RECORDS SHOWN:
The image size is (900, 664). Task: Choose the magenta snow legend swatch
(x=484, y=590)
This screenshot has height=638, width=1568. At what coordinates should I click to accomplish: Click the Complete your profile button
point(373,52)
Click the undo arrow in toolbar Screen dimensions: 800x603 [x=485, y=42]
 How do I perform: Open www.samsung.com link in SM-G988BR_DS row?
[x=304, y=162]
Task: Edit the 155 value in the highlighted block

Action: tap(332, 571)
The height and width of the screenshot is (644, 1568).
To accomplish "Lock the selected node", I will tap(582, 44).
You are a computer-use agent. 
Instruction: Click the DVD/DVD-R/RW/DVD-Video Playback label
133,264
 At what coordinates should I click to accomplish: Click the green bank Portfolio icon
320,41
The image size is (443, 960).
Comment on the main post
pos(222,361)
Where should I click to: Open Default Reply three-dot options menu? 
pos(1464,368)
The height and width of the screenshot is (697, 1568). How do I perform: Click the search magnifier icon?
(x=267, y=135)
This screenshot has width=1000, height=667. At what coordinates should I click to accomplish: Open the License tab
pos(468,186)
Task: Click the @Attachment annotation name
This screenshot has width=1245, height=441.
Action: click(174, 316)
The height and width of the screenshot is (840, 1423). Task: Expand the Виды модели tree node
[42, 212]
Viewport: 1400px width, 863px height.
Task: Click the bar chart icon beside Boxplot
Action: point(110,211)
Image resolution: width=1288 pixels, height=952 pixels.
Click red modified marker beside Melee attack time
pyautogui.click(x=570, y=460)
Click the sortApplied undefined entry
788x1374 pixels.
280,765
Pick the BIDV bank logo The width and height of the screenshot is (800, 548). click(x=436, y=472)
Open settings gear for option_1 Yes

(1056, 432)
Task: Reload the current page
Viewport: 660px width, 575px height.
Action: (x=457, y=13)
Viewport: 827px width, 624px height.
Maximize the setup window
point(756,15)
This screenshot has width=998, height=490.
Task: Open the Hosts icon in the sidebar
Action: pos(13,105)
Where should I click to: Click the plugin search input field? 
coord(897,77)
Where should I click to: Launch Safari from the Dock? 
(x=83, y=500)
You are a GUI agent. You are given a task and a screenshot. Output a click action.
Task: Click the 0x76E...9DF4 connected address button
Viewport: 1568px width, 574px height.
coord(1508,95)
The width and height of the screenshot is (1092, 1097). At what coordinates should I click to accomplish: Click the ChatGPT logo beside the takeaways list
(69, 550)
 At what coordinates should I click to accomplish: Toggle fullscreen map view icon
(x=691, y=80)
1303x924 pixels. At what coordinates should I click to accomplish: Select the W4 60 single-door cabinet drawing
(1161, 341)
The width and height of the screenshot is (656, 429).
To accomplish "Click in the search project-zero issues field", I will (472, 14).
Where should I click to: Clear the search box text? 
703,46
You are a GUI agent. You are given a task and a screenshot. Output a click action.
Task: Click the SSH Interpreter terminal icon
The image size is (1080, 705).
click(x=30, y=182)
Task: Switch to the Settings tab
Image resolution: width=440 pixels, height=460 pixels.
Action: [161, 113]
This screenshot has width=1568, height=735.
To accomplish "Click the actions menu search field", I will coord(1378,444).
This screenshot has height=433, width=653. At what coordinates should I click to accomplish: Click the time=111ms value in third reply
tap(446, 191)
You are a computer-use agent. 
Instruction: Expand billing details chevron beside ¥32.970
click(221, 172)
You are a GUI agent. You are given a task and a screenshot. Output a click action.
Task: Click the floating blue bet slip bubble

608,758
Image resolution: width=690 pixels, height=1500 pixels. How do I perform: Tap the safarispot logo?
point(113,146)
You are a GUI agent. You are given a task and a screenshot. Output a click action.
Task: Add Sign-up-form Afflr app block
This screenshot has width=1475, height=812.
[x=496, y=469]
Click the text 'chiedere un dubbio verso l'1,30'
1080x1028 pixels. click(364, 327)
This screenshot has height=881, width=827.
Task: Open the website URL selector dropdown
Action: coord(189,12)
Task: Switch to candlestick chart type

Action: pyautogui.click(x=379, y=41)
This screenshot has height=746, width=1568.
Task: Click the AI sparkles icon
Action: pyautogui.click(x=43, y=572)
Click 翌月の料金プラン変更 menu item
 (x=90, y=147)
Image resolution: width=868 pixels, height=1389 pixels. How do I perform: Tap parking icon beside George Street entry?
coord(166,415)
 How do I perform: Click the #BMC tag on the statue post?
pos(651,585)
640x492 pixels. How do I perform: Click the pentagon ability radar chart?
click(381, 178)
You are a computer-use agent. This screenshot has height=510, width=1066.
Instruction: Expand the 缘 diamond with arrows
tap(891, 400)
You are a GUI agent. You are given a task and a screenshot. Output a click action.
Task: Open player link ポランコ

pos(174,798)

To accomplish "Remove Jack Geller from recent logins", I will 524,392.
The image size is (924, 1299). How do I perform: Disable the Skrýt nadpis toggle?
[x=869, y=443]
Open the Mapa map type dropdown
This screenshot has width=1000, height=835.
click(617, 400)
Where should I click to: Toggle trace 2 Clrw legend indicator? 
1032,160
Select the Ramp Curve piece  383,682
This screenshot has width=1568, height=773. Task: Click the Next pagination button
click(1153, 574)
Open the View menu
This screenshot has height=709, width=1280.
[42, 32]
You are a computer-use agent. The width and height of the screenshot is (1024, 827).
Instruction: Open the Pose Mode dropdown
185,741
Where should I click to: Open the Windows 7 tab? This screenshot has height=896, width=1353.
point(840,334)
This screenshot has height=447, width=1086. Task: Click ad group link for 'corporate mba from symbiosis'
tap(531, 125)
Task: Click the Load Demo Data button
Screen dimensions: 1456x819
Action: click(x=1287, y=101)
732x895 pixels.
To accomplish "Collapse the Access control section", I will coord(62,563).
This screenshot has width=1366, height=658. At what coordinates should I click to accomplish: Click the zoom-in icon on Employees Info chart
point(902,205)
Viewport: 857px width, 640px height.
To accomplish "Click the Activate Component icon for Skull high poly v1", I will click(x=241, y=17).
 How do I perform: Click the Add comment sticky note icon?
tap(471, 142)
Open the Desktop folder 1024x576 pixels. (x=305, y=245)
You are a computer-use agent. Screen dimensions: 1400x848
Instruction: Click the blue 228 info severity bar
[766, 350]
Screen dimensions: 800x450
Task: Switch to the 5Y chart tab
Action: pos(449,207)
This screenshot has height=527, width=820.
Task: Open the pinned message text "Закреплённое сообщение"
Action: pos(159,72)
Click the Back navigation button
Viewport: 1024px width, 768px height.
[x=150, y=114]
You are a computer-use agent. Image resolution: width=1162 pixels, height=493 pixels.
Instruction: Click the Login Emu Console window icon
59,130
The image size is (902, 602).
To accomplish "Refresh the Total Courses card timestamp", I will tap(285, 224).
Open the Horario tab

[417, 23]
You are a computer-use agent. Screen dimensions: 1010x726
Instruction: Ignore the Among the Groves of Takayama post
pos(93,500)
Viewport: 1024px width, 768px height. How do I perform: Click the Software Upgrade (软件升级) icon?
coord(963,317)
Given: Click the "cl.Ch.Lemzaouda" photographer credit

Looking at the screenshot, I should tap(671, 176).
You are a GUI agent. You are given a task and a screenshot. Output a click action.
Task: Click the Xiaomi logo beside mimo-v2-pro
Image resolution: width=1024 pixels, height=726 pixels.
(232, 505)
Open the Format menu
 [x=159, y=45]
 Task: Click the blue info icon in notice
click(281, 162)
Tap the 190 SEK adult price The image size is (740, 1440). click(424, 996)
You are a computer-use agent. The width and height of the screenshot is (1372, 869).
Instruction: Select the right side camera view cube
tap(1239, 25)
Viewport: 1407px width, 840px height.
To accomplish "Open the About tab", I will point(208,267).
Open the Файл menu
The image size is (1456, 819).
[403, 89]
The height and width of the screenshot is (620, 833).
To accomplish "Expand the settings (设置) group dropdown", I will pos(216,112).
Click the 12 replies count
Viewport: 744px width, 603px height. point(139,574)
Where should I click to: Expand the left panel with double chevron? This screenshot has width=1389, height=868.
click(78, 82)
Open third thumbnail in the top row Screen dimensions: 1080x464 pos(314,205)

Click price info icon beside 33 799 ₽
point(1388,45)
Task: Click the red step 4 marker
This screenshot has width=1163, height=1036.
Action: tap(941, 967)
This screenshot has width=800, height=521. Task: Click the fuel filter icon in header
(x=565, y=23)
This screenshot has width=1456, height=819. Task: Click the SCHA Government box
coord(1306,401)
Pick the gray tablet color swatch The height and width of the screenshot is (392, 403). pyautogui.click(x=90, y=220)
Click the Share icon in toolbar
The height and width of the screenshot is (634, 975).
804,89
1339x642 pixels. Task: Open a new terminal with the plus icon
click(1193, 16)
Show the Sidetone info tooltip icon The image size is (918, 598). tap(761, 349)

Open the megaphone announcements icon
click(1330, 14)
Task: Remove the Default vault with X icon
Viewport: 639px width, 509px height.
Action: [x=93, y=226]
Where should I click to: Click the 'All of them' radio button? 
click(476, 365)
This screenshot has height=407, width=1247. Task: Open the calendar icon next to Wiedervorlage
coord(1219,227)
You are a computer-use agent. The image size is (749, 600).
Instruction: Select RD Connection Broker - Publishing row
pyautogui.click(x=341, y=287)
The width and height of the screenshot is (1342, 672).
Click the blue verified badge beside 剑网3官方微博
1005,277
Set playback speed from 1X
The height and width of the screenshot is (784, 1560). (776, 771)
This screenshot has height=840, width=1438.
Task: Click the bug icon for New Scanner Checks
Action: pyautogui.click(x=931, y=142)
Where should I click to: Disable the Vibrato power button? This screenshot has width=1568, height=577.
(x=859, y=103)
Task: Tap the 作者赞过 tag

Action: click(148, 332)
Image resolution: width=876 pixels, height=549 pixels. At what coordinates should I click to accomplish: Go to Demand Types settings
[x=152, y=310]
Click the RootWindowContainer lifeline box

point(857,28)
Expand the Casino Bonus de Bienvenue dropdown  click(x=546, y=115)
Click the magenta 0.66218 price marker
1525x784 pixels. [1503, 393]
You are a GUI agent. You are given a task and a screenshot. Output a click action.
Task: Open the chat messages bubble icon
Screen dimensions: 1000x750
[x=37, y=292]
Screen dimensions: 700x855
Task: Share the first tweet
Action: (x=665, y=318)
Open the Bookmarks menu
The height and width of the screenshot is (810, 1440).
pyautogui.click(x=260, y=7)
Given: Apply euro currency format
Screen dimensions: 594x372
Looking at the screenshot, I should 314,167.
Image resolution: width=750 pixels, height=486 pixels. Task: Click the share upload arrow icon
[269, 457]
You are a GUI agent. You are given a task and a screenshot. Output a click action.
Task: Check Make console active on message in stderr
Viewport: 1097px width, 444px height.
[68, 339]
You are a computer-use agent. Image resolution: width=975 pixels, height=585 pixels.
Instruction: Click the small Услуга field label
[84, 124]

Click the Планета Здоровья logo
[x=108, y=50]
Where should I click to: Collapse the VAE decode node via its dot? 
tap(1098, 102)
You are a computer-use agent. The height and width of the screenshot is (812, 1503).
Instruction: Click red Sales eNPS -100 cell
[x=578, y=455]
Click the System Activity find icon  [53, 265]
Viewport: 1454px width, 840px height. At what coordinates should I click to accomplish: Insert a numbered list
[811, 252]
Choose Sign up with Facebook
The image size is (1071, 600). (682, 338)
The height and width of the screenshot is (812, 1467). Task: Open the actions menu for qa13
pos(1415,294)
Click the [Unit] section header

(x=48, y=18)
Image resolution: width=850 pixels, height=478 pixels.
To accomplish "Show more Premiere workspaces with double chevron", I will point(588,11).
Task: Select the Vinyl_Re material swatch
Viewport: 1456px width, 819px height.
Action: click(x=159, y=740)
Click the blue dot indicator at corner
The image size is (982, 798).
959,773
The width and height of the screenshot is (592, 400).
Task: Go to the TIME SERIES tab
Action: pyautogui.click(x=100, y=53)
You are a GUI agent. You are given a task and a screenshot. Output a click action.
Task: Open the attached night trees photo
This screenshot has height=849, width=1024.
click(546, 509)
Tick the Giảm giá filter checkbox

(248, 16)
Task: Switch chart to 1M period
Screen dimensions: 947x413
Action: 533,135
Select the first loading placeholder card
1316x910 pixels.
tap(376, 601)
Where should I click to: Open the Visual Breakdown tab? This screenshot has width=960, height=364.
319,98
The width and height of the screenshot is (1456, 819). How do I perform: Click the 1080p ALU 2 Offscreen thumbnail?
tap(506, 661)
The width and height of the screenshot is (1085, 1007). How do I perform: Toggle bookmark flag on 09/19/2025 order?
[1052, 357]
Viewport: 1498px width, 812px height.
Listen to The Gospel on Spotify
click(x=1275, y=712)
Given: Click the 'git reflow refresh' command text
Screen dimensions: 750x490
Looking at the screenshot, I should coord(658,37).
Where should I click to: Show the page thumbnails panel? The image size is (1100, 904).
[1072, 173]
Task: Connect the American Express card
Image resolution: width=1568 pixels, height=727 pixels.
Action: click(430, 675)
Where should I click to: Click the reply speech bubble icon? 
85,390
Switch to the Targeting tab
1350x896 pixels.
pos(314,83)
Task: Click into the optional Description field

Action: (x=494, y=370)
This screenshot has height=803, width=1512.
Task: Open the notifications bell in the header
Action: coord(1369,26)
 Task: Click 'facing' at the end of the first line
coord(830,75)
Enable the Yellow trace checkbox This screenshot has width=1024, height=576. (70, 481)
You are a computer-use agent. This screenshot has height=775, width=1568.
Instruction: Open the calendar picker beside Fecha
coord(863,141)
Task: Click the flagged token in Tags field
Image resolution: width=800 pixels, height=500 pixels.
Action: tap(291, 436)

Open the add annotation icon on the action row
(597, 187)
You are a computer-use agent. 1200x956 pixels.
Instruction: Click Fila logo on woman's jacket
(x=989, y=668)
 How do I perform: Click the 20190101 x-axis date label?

REQUIREMENTS: Copy the rows exactly, starting at the first line of the rows and ending at the line that contains "will tap(582, 44).", with both of those lines included.

ANSWER IN FULL:
The image size is (900, 664). Task: Choose the magenta snow legend swatch
(x=484, y=590)
This screenshot has height=638, width=1568. At what coordinates should I click to accomplish: Click the Complete your profile button
point(373,52)
Click the undo arrow in toolbar Screen dimensions: 800x603 [x=485, y=42]
 How do I perform: Open www.samsung.com link in SM-G988BR_DS row?
[x=304, y=162]
Task: Edit the 155 value in the highlighted block

Action: tap(332, 571)
The height and width of the screenshot is (644, 1568).
To accomplish "Lock the selected node", I will tap(582, 44).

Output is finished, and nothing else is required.